## What the task requires
Exactly as written, write out the lines below from the first to the one containing "Given: Click the", inclusive. Pictures do not belong in the copy.

(Collection entries)
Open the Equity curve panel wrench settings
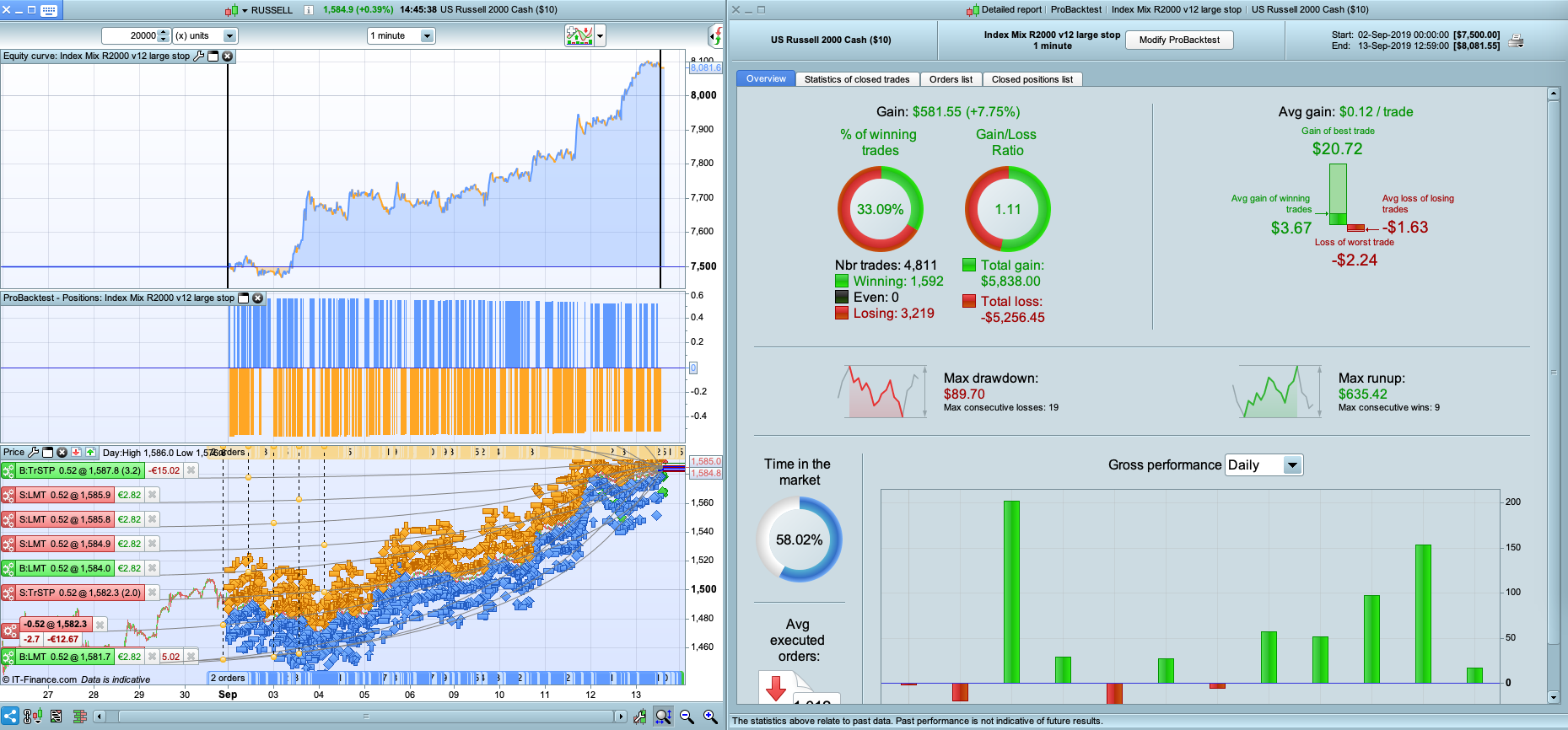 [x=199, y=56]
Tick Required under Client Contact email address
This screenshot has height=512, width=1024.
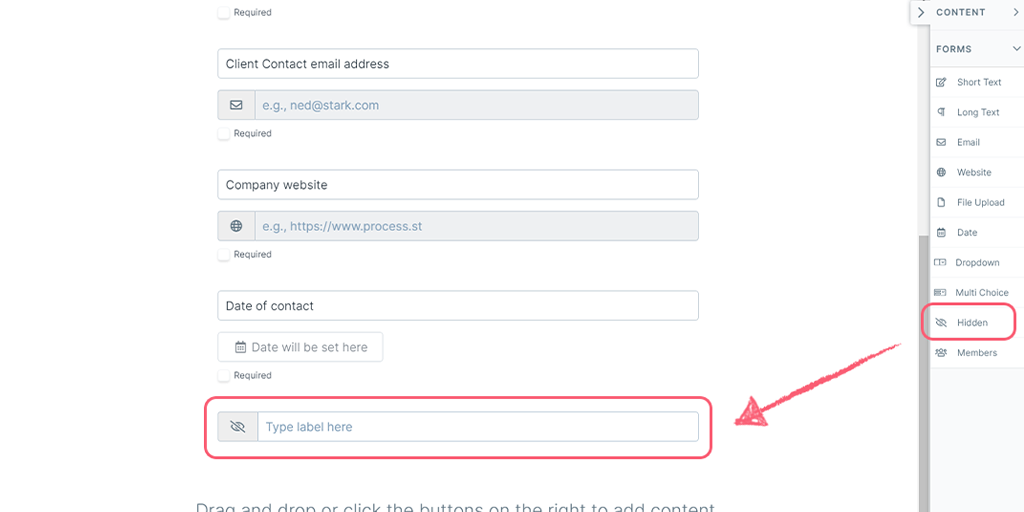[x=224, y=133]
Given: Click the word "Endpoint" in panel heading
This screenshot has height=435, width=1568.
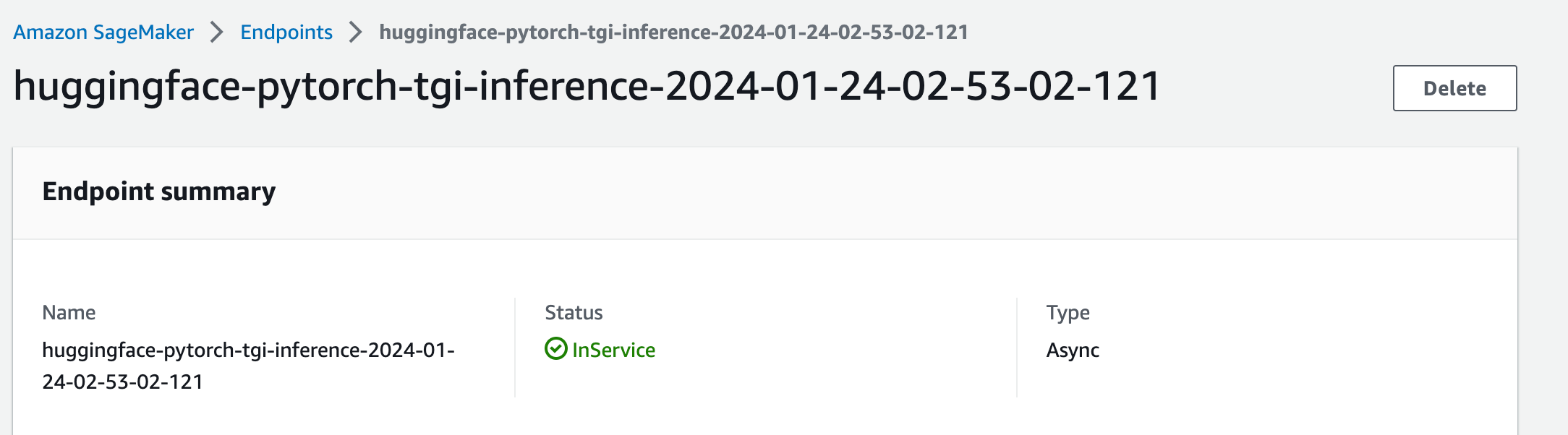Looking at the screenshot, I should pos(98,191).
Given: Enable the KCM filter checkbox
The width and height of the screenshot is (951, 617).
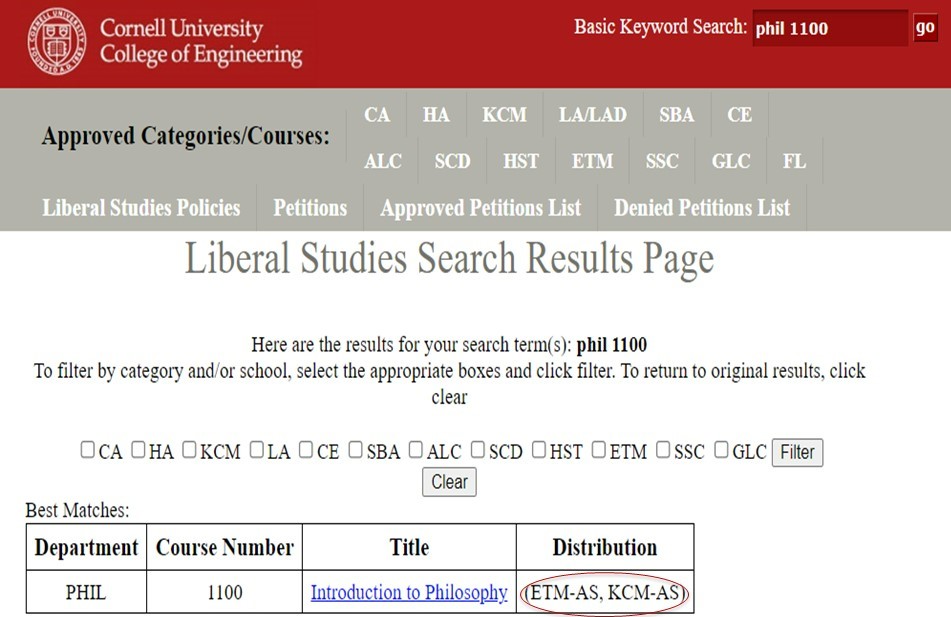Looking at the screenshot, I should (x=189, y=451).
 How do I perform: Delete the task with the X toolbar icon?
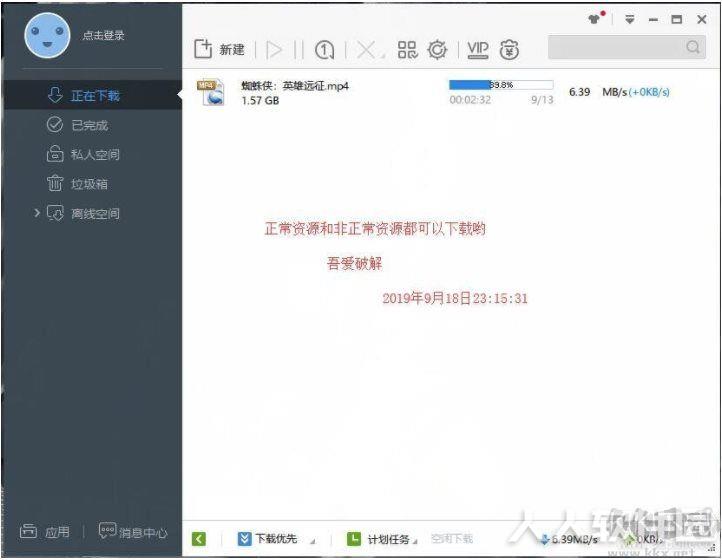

## Result of this exercise
Open the Equity curve panel wrench settings
 [x=199, y=56]
Tick Required under Client Contact email address
This screenshot has height=512, width=1024.
[x=224, y=133]
Given: Click the word "Endpoint" in panel heading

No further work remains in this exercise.